Mocker Intimidation equals Preservation

An impressive intruder

I wondered in April what possessed the mockingbird, singing his heart out incessantly, day and night. Now in June the importance of stamina, vocals and vigilance is apparent. There are three mockingbirds defending a nest in the neighbor’s flowering pear tree. The nest is tucked away maybe eight feet in the air, not high in the ficus as I had suspected. Pinau Merlin in her book A Guide to Southern Arizona Bird Nests and Eggs writes that mockingbirds build their nests 3-9 feet off the ground. They usually lay 3-5 blue green eggs about an inch in length and colored with splotches of red and brown. The nest was simple to locate by ear once the eggs hatched, since the hatchlings emit shrill feed-me calls pretty much non-stop.

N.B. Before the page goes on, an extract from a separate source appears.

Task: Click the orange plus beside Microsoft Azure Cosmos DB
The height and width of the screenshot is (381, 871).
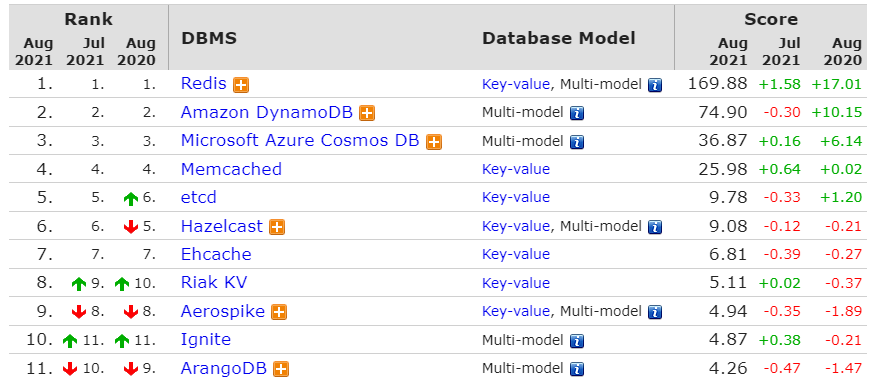Action: [434, 142]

The trio of mockingbirds has established a no fly zone around the nest that extends throughout our backyard and beyond. Grackles loitering insolently in small gangs, whistling and catcalling are not tolerated. The dog can’t catch a nap in the yard without endless hassling from the birds. The other night around eight I stepped outside and heard a soft hoot. Up on the rocks behind the house, a great horned owl leaned forward and thrust his tail up for balance while he projected his eerie call. But warrior mockingbird was on the scene almost immediately, buzzing angrily and chasing the big owl away.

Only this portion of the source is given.